I would say that the single key moment which sparked the insight that’s inspired my work of the past eight-and-a-half years –my writing and speaking and then running for Congress—came when “I saw something about the way that those ]dark] forces operate, about how patterns can lurk in the cultural interstices, awaiting the chance to impose themselves again.” This was in the election season of 2004, when the Republican presidential campaign was using the “danger” of gay rights to frighten those people susceptible to such a message, and get them to the polls.
That quote is from my article “The Concept of Evil” (published in 2005 in Common Dreams at ), a piece that I often say is the most important thing I’ve written in at least the past decade. That passage continues to describe what it was that I saw in that revelatory moment:
“When I saw, for example, how that manipulative genius, Karl Rove, effected his seduction of many traditionalist Americans, I recognized an old pattern—one used a century before to seduce poor whites in the Jim Crow South.
“In the Jim Crow South, and now again in Karl Rove’s America, the leaders inflame passions around peripheral issues to distract their supporters from what the leaders are really doing with their power. A century ago, the hot-button distraction was racial purity. Now, the leaders whip people up about issues of moral purity. In both cases, unjust leaders use deception to exacerbate divisions useful to magnifying their own power and wealth.
Elias, in The Germans, noted how a particular political pattern that had been around during the authoritarian years of the Prussian Kaiser came back to attack the fledgling liberal democracy during the years of the Weimar Republic, whose collapse led to the rise of Hitler.
“In America, a pattern that was used for deception and exploitation by exacerbating racial antagonisms came back in our times to achieve similar goals by exacerbating tensions around sexual orientation.”

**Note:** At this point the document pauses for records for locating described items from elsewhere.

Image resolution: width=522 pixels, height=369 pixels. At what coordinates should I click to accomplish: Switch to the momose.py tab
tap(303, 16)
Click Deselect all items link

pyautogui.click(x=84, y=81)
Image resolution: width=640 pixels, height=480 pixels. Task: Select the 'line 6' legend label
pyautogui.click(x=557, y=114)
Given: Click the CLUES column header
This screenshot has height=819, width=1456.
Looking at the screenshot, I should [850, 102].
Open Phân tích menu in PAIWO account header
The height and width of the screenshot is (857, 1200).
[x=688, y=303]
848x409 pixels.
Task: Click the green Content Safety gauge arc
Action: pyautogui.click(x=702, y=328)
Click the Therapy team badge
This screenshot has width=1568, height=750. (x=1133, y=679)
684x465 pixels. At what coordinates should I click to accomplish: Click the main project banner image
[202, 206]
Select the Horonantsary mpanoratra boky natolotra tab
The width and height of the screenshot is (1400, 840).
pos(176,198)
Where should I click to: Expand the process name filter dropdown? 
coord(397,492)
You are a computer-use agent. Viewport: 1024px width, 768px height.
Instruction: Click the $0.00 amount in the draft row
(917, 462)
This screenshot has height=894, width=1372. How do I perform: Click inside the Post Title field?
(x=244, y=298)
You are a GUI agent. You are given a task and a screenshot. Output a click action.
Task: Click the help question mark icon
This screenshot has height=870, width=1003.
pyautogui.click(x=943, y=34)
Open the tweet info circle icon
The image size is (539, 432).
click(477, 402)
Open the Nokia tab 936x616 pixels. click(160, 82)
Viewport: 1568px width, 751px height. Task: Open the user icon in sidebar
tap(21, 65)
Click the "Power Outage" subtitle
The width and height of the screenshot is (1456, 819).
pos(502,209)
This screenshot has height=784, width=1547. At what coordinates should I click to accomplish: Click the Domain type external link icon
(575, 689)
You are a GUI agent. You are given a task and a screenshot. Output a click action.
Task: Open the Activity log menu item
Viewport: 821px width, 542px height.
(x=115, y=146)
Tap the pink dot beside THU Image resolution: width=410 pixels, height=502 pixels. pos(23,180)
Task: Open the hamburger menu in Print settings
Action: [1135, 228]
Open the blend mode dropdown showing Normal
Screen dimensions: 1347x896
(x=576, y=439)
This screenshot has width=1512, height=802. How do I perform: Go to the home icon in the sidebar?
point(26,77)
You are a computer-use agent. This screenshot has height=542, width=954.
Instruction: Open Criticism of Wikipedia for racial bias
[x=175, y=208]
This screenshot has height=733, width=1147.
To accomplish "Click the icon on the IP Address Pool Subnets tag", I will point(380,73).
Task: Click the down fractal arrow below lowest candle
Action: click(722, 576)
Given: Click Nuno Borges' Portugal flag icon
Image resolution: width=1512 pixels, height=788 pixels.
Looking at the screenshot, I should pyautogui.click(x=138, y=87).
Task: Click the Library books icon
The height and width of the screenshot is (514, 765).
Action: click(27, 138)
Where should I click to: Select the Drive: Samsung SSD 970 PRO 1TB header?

This pattern Rove took off the shelf of Southern cultural history is not the only place where we can see a deep connection between the darker elements of Southern political culture and the darkness that’s now being expressed through today’s Republican Party. Some of the other parallels are easily identified in concrete political reflexes, like a shocking return of the long-rejected, long dormant doctrine of Nullification and the shocking re-emergence of talk of secession. But beneath these particulars one can discern deeper connections that suggest that a spirit that was active in the South during some wrenching times in American history has re-emerged in our times. (More on this in the months to come.)
Not just LIKE the spirit of old. But the same spirit finding an opportunity to escape from marginality and imprinting its pattern on the country once again.
Dark patterns lurk in the system, like some dormant virus, ready to erupt when the culture’s immune system weakens.
When we talk about transmission of culture, we’re talking about an interplay between the human beings in the system, and the system their embedded in. It is not just that the old pattern from Jim Crow days was in the culture, but the susceptibility to be conned and exploited by that pattern is created in each generation of people growing up.
In the same part of that essay, I wrote:
“Just as a hen has been described as an egg’s way of creating another egg, so also can we human individuals” be seen as our culture’s way of perpetuating certain patterns. Through our socialization and our life-experiences generally our culture creates us —for better and for worse— in its own image.
“Sure, people make choices. But the patterns at work in the culture in which we grow up will shape the choices we make.
“History isn’t made just by people; it’s also made by forces.”